■ **Task objective**:
Only the lines from the one containing "Task: Click the forward navigation arrow" through the end of the entries are to be copied, exactly and without pictures, please.

Saved entries
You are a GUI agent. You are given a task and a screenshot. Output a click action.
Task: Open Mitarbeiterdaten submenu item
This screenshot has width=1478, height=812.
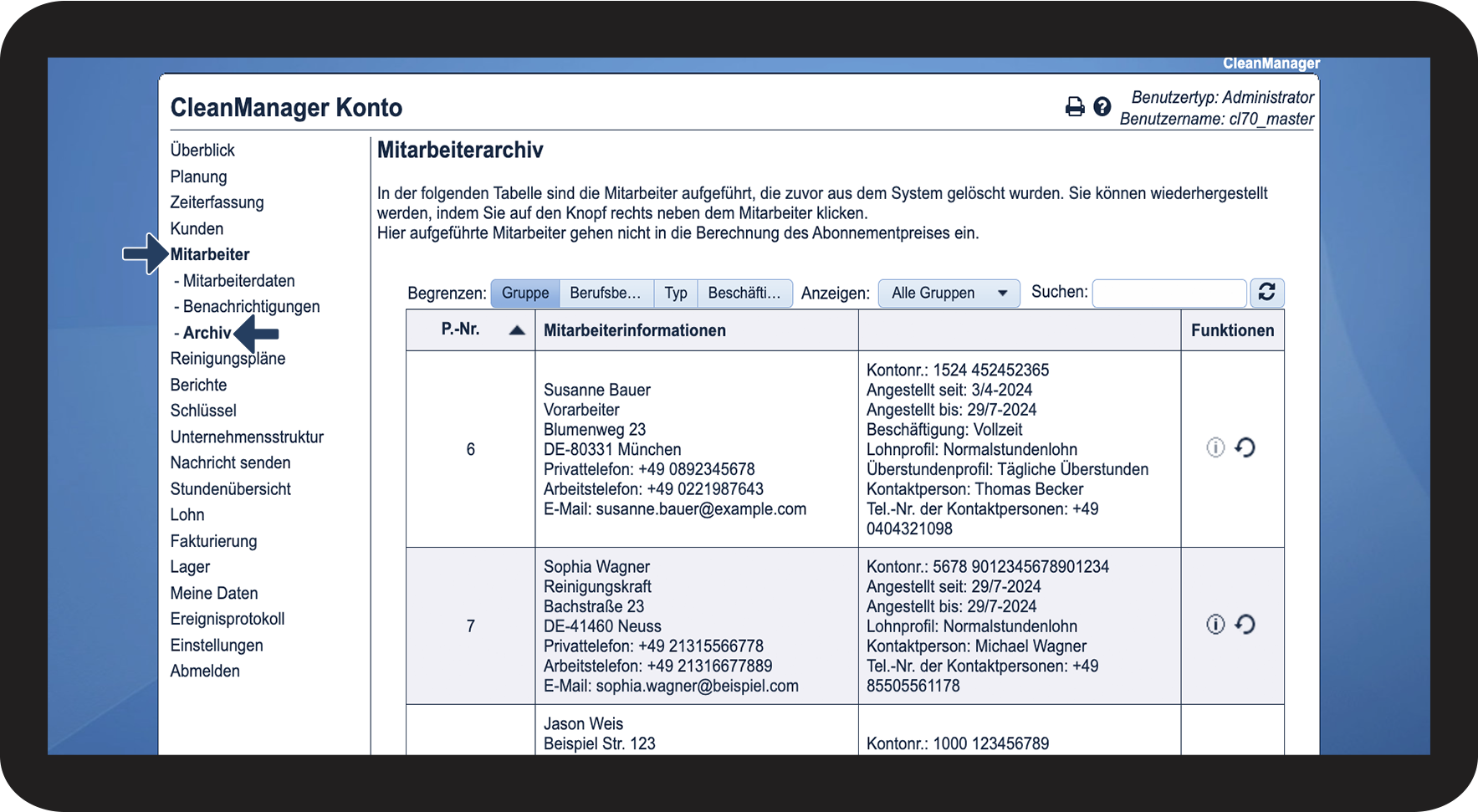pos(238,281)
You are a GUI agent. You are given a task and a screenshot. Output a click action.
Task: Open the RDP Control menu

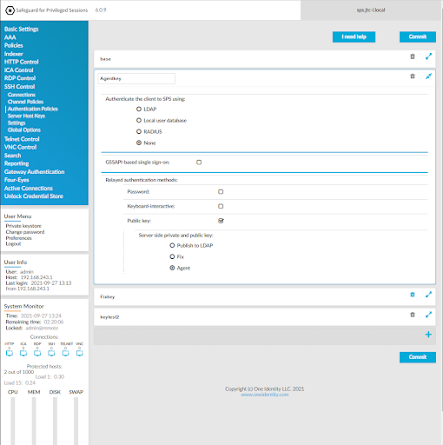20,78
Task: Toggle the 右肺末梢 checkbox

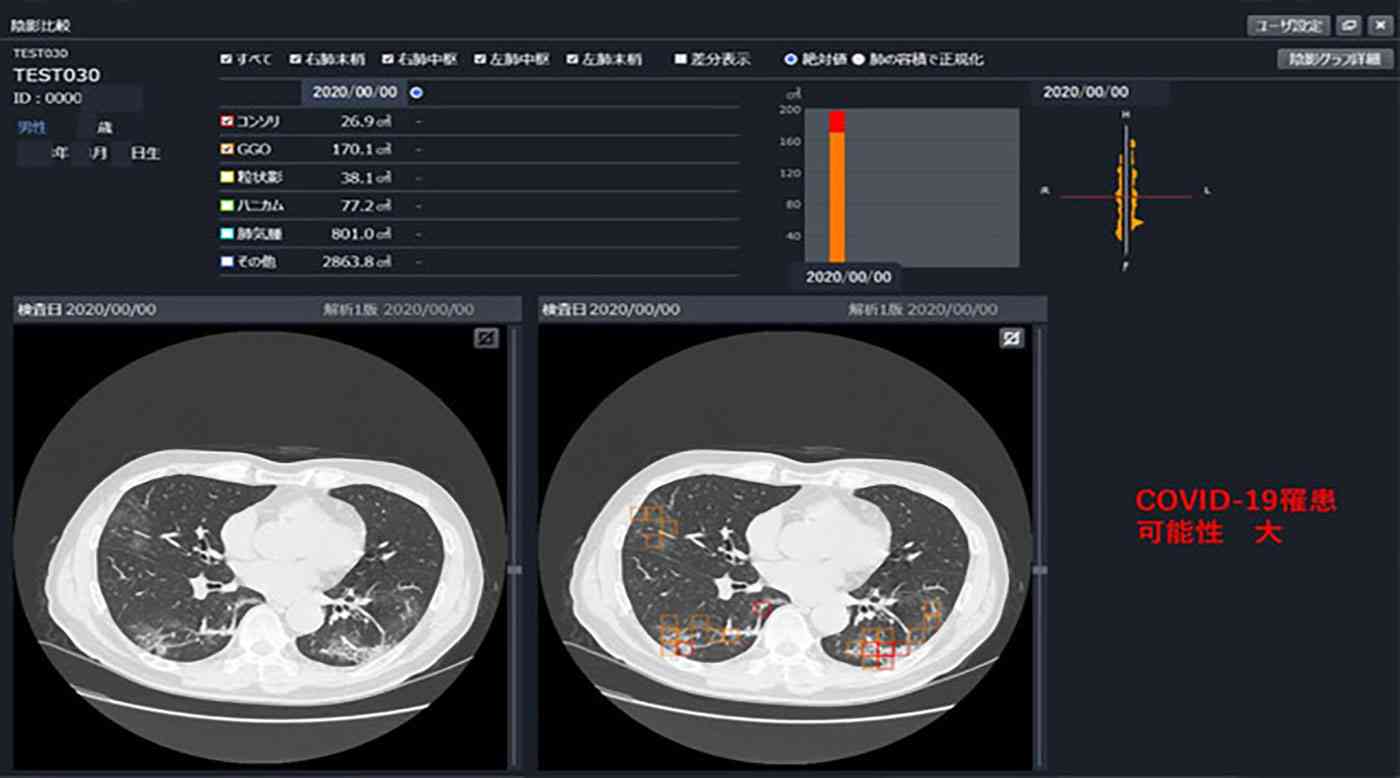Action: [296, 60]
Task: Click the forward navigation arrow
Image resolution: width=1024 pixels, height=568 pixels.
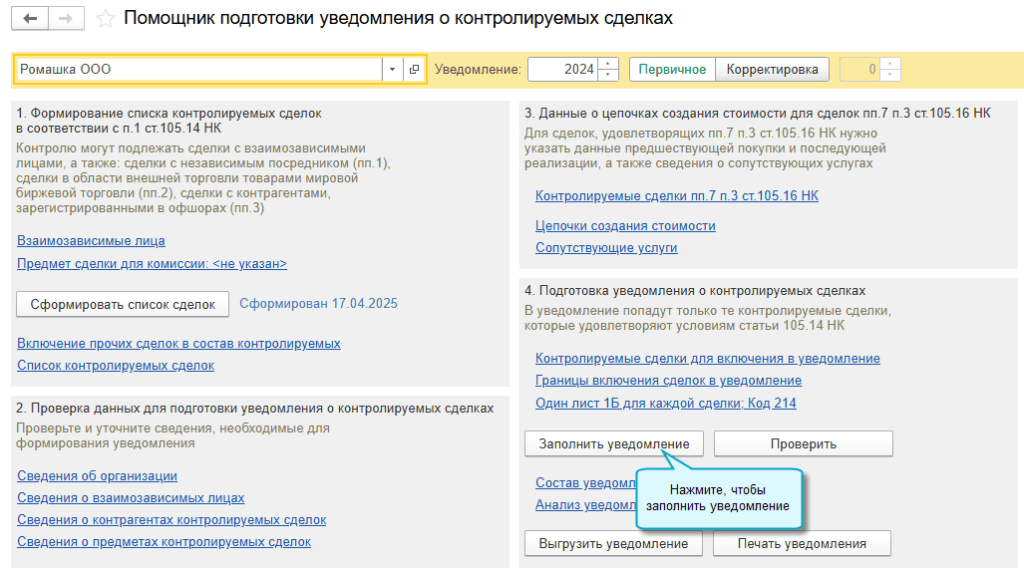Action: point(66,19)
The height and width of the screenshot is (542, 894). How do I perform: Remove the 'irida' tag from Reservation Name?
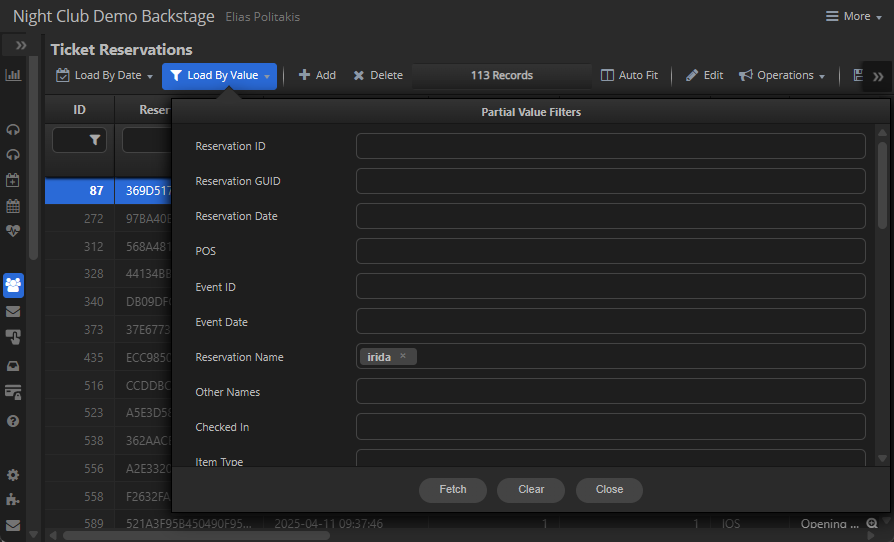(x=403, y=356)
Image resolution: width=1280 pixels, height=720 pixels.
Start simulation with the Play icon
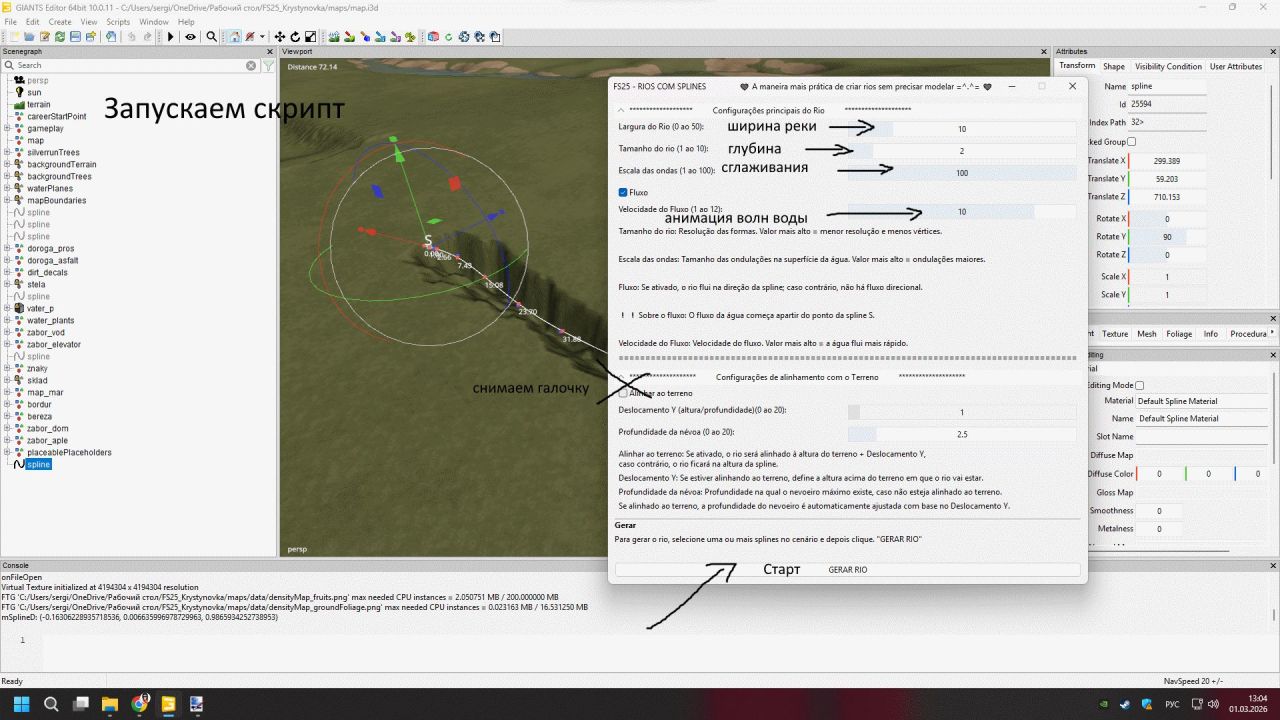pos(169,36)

■ **Task solution**:
Task: Click the forward navigation arrow
Image resolution: width=1024 pixels, height=568 pixels.
Action: point(66,19)
The height and width of the screenshot is (542, 894). How do I perform: Remove the 'irida' tag from Reservation Name?
(x=403, y=356)
Image resolution: width=1280 pixels, height=720 pixels.
Start simulation with the Play icon
pos(169,36)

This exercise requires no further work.